About this exercise:
How many lines of the entries below include the word "institute"? Answer with the number alone.
>>>
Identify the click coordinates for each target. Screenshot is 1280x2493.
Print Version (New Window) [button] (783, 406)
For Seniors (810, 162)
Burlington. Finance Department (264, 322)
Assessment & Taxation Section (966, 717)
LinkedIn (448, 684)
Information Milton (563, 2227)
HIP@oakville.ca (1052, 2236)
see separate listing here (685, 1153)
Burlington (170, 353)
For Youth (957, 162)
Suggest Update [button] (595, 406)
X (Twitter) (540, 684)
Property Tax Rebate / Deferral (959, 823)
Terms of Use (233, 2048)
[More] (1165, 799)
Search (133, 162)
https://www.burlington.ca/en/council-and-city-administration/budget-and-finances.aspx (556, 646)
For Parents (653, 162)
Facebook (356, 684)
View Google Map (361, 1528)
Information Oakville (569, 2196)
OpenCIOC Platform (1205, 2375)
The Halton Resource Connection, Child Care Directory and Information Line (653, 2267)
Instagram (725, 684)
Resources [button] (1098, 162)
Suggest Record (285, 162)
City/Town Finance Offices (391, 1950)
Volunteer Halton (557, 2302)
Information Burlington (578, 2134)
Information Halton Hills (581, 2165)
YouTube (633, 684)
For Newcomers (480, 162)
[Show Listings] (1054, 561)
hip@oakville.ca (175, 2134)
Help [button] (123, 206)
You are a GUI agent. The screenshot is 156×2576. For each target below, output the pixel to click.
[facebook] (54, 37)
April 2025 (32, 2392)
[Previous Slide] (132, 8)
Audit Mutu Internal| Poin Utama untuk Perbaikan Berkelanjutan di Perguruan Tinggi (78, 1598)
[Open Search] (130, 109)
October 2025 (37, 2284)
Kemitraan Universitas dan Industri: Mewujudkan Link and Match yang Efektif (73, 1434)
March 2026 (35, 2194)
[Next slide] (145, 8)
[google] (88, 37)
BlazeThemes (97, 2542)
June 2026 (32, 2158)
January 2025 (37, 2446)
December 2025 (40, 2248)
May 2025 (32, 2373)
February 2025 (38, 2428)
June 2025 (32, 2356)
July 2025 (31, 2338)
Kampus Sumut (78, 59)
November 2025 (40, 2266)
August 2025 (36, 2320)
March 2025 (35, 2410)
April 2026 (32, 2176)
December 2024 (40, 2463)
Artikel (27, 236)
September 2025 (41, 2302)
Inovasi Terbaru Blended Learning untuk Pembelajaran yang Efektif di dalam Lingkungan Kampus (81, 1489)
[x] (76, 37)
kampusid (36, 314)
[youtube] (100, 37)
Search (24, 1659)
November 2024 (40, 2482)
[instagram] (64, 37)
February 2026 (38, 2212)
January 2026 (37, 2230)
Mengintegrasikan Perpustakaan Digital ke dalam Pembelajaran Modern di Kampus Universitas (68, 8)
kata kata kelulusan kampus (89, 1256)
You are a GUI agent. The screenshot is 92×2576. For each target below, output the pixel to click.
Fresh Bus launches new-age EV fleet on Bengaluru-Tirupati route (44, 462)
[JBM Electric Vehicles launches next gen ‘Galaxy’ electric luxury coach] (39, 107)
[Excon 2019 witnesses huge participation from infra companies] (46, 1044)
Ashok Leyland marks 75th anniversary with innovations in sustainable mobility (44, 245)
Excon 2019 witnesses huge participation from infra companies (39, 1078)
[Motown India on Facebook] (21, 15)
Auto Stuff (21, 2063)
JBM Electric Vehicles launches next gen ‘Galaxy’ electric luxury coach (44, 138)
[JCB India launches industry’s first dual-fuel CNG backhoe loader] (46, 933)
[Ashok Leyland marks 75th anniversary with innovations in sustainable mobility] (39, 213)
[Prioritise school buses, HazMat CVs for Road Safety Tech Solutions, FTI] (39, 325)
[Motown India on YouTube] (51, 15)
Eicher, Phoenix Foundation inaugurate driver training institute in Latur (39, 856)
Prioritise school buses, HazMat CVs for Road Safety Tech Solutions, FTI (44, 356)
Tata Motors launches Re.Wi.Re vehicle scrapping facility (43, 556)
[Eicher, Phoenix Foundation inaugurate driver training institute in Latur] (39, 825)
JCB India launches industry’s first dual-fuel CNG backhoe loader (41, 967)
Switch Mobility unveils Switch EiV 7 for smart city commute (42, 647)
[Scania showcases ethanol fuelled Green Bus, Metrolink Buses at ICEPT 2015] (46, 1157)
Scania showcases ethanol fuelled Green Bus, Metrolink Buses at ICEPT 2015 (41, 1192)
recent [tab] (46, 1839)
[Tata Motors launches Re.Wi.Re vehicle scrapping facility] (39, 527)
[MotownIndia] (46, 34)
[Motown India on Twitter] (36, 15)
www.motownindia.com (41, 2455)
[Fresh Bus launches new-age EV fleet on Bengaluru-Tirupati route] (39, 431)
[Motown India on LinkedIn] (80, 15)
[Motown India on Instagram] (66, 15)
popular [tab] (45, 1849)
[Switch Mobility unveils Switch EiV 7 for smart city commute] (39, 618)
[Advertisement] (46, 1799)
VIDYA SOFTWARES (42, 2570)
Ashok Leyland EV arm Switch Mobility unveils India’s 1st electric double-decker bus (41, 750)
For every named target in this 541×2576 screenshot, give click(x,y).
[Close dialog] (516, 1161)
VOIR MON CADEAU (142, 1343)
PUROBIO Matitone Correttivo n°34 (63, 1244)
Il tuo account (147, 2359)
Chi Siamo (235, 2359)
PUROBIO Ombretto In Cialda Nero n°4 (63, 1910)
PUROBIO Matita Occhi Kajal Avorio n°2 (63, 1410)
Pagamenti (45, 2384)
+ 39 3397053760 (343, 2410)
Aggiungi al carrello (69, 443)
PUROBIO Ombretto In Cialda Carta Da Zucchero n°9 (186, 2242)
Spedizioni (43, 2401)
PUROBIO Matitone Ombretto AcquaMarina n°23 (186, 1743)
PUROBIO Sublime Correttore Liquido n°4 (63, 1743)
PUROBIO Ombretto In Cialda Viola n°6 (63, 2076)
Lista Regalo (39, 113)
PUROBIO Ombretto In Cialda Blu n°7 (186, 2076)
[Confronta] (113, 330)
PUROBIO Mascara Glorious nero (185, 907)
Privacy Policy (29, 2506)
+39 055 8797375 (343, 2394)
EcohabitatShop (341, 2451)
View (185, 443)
<<<
Answer space:
2